* **Directions**:
Count the lines in the entries below that contain the string "Task", and reply with that number alone.

------------------------------------------------------------

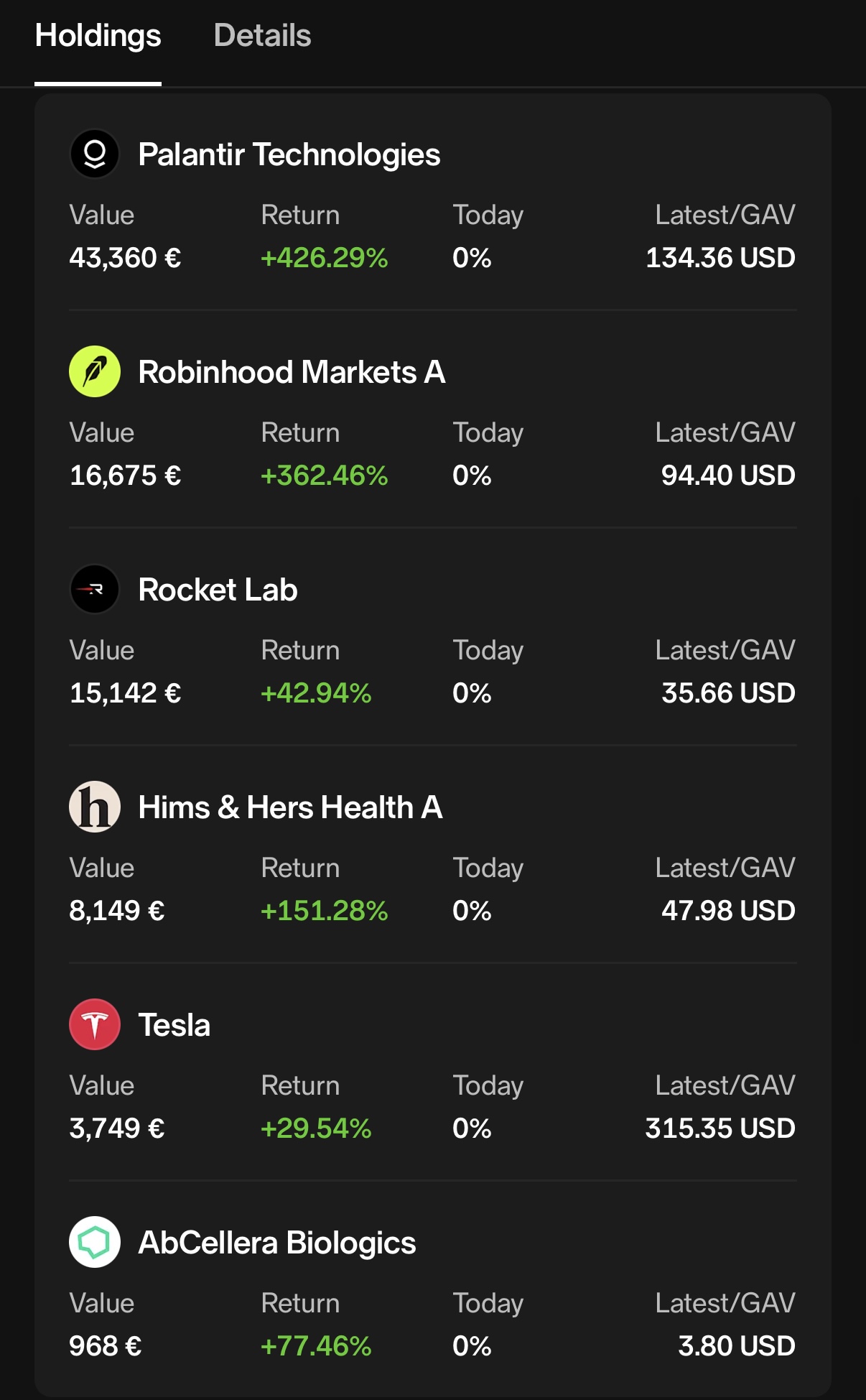
Task: Click Palantir's +426.29% return value
Action: pyautogui.click(x=324, y=258)
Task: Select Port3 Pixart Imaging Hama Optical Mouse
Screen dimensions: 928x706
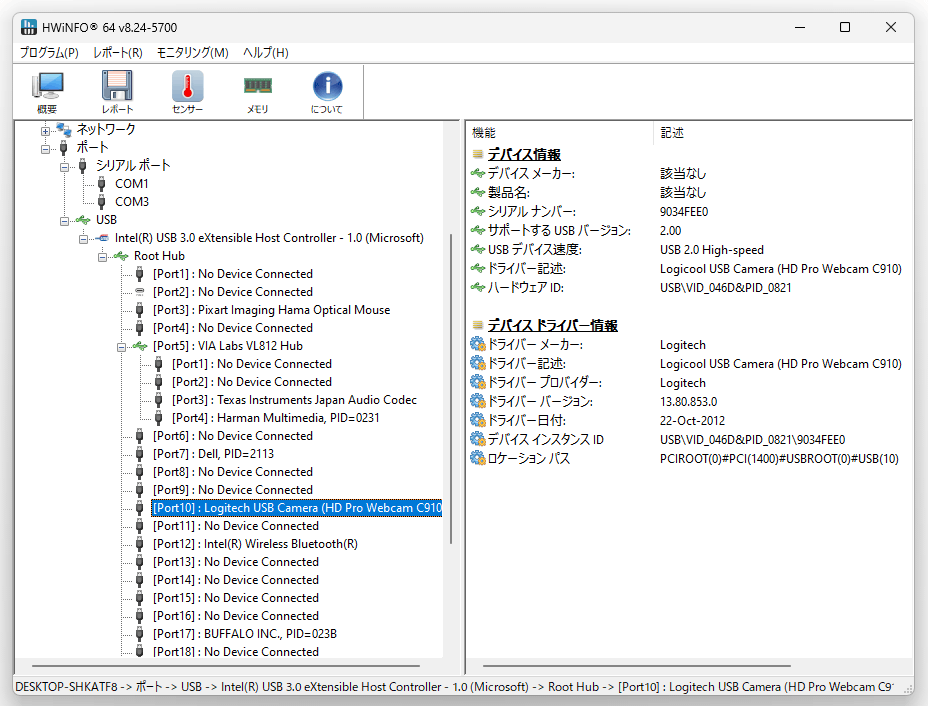Action: pos(272,310)
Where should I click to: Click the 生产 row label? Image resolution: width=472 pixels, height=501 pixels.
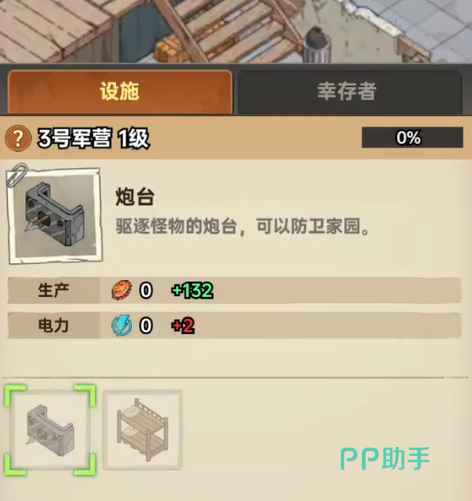tap(53, 290)
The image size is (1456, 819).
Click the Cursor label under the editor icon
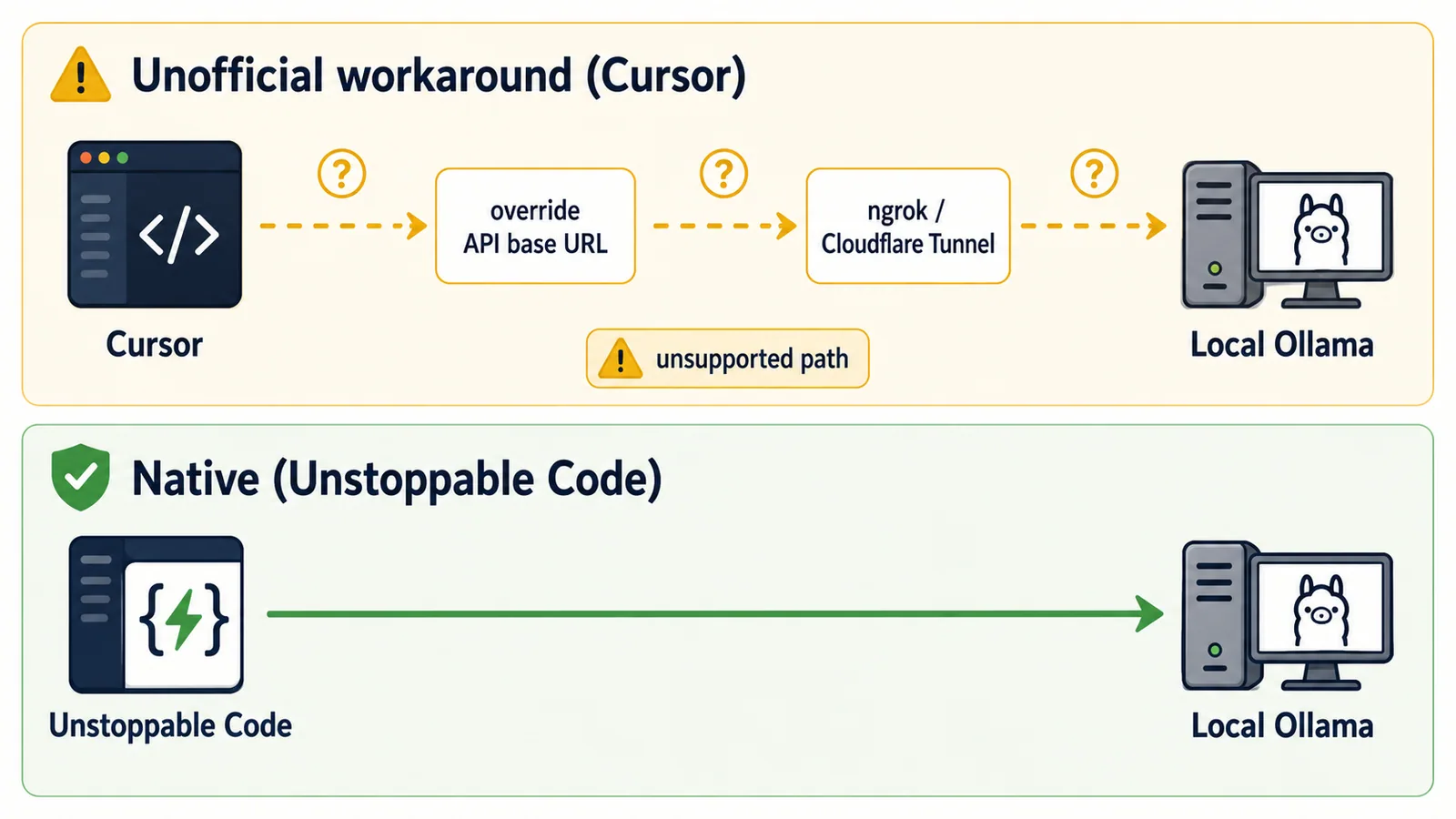coord(154,345)
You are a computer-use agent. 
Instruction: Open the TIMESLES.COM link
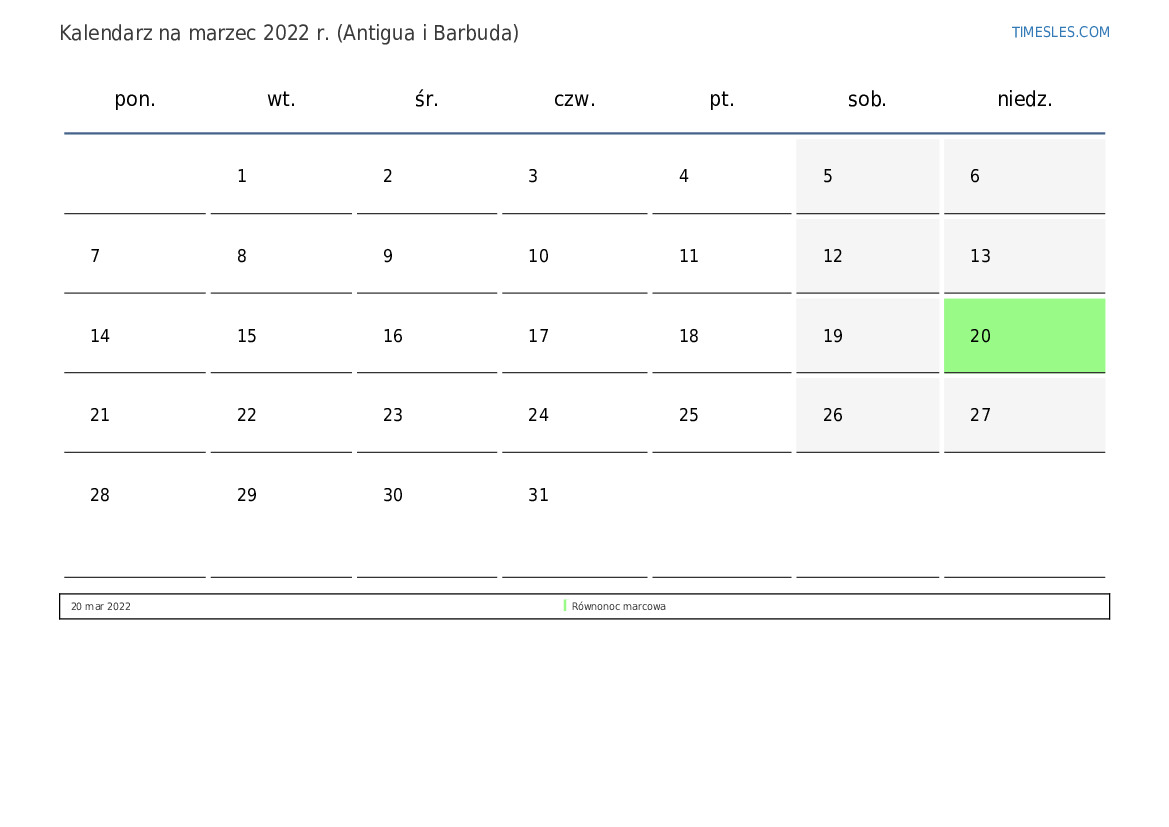tap(1060, 32)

------------------------------------------------------------

* **The solution**:
2